Bu makaleyi okuyorsanız, siz de benzer sıkıntılardan muzdaripsiniz demektir. Yalnız değilsiniz, zaman yönetimi mücadelesine hoş geldiniz. İnsan Kaynakları Şirketlerinin yaptığı araştırmalara göre sekiz saatlik mesaimizin iki saatini bu şekilde heba etmekteyiz.  Bu zaman kayıplarına öğle yemeği ve ön görülmeyen aralar dâhil değilmiş.

 

Özelikle internet, ev ödevi olan çocukları ayartmaya çalışan ve sokağa çağıran komşu çocuğu gibidir. Hem kendisi hem de e-postaları sizin zamanınızın her dakikasını birer birer tüketir.  Bu yüzden, önemli görevlere ve işlere tam odaklanmak mümkün olmaz. İş ve özel hayat internet sayesinde iç içe geçmiş durumdadır.
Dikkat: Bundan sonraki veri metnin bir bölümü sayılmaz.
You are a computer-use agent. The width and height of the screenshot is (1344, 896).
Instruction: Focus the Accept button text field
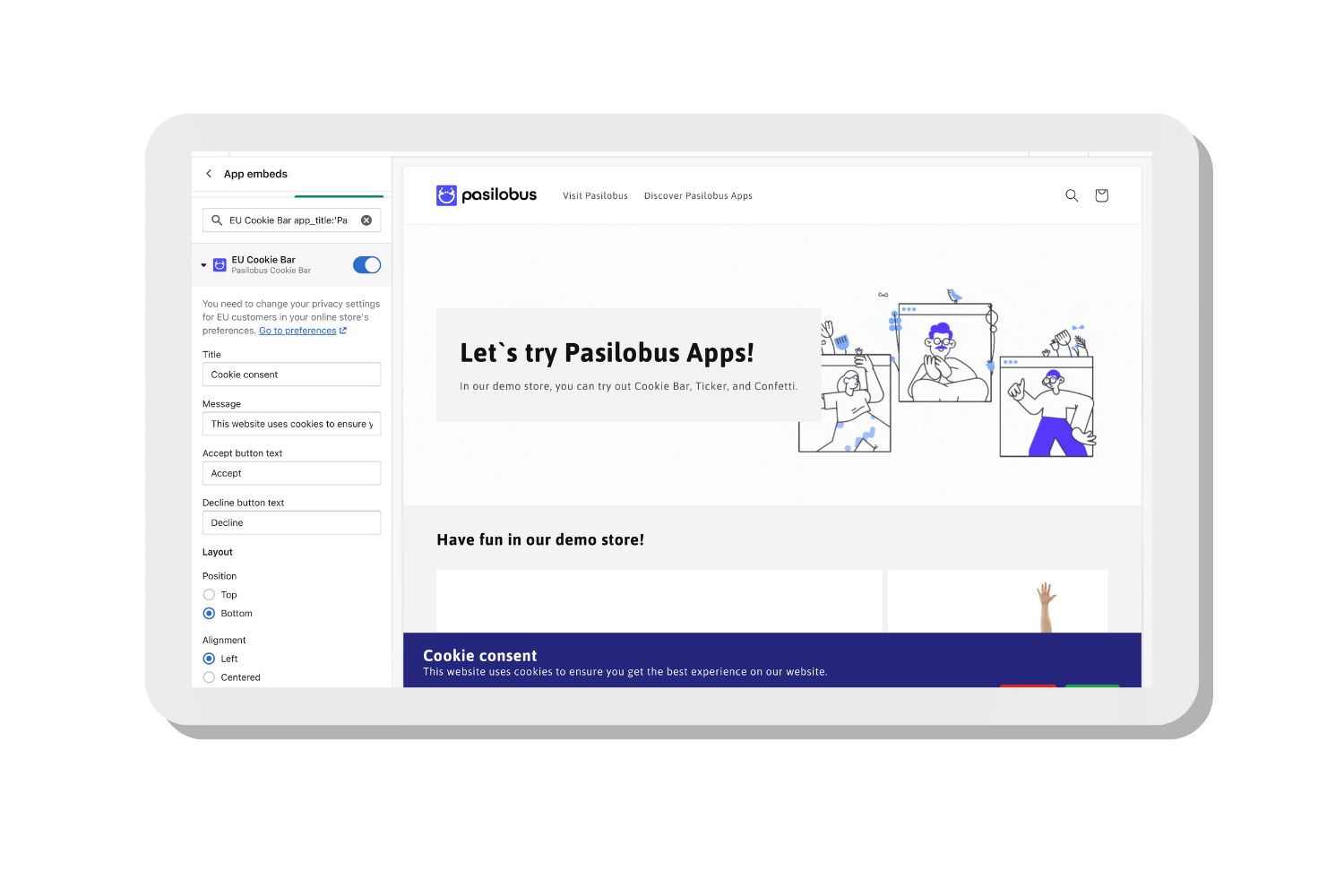(291, 473)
Birbirlerini yolun dışına atmaya çalışan yarışmacılar gibidirler. Hepsi de kendisine daha fazla zaman ayırmanızı sizden beklerler. İş ve özel hayatın sınırlarını iş yaparken çizmek çok zorlaşmıştır.  Kayak yaparken telesiyejde e-posta mesajları atabilir, ofiste çalışırken yazın gideceğiniz tatilin rezervasyonlarını gerçekleştirebilirsiniz.

  

E-postalarınızı saplantılı bir şekilde her an takip etmek yerine, gün içerisinde belli kereler okumak zaman kaybının dizginlerine elinize almanızı sağlar. Aslında hepimizin yapması gerektiğine inandığı ama bir türlü yapamadığı bir şeyden bahsediyorum. Bu alışkanlık bizi esir aldığı sürece zamanı yönetmeniz mümkün olamaz. Kafanızı günlük gelişmelerle her an doldurmak yerine, hedefinize odaklanmanız size arzu ettiğiniz verimliliği sağlayacaktır. Bu şekilde neyin işiniz için daha önemli olduğunu ve nereye gitmek istediğinizi daha iyi anlarsınız.

 

İlk iş olarak bilgisayarınızda e-posta geldiğini bildiren alarmları kapatmaya başlayın. Her gelen mesaja ayıracağınız vakit cevaplanmasıyla birlikte iki dakika tutmaktadır. Her gelen mesajı okumaya ve cevap vermeye başladığınızda ayağınızın altındaki kumlar kaymaya başlar. Kum saatinin içinde hapistesinizdir, birazdan siz de son kalan kum tanecikleriyle aşağıya düşeceksinizdir. Her mesaj geldiğinde asla bilgisayarınızın sizi uyarmasını istemeyin. Çok mesaj atmayın ki size çok mesaj gelmesin. Minimum mesajla işinizi götürmeye gayret edin.

 

Bir diğer önemli enstrüman da yapılacaklar listesi kullanmaktır. Bir beyaz kâğıt ve bir tükenmez kalem sizin gününüzü kurtarmaya hazırdır. Tek yapmanız gereken gün içerisinde yapmanız gereken işleri öncelik sırasına göre birden ona kadar sıralamaktır. Yazarsanız her şeyi hatırlarsınız. Yazmazsanız mutlaka bir konuyu atlarsınız. İş atladığınızda da felaketler kapınızı çalmaya başlar. Diğer taraftan, gerçekçi olmayan ve tamamlanması mümkün olmayan uzun iş listeleri yaratmaktan da kaçının. Zaman en önemli kaynağımız, onu ne kadar iyi kullandığımız başarımızın belirleyicisi olacaktır.